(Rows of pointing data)
###
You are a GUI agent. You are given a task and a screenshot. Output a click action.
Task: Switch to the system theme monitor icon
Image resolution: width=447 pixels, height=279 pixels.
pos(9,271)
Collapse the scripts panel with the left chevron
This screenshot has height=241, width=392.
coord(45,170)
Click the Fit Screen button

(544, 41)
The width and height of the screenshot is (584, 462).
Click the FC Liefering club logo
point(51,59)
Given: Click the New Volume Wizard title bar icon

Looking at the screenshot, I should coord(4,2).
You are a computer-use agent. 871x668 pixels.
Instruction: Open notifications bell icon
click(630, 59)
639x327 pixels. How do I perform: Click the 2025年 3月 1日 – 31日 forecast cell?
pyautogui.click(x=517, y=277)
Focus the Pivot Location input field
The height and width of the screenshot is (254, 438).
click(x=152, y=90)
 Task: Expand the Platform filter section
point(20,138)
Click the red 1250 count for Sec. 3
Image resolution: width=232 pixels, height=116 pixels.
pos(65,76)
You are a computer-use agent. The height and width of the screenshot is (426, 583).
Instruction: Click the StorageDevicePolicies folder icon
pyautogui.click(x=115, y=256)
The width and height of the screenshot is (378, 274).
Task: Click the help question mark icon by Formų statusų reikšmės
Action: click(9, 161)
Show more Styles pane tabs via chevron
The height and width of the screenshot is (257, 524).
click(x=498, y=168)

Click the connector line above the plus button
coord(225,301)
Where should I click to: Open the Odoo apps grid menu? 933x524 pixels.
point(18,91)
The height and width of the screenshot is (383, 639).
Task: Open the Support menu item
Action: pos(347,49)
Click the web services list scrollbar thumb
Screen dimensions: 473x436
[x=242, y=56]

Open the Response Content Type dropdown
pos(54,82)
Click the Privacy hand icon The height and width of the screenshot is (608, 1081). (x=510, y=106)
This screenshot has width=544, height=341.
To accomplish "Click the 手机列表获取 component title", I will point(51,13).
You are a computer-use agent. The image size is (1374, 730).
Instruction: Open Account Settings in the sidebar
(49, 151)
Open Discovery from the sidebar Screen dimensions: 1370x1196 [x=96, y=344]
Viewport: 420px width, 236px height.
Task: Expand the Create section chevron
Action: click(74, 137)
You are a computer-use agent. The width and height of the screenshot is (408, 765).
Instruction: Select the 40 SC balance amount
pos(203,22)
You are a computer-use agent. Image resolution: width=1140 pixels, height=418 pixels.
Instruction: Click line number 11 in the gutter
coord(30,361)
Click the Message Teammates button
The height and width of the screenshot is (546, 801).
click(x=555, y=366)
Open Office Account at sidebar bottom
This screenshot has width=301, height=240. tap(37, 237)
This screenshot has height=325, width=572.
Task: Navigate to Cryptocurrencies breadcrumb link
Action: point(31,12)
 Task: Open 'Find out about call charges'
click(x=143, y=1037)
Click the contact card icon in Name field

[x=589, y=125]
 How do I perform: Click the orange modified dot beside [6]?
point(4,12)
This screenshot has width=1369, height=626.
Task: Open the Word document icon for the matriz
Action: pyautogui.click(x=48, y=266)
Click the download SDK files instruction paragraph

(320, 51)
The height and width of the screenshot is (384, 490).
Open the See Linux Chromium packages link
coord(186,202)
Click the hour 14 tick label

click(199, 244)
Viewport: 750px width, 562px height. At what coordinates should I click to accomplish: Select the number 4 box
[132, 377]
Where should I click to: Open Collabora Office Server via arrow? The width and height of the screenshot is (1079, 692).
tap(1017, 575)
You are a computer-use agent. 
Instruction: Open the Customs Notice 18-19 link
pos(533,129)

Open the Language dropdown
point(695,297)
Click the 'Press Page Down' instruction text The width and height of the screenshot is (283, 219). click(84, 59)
###
**Written problem:**
Pick out every line in the listing above that contains the string "resolution", and copy each one. Case counts.

**Worked solution:**
Image resolution: width=447 pixels, height=279 pixels.
Image resolution: width=232 pixels, height=116 pixels.
You are a computer-use agent. Image resolution: width=1140 pixels, height=418 pixels.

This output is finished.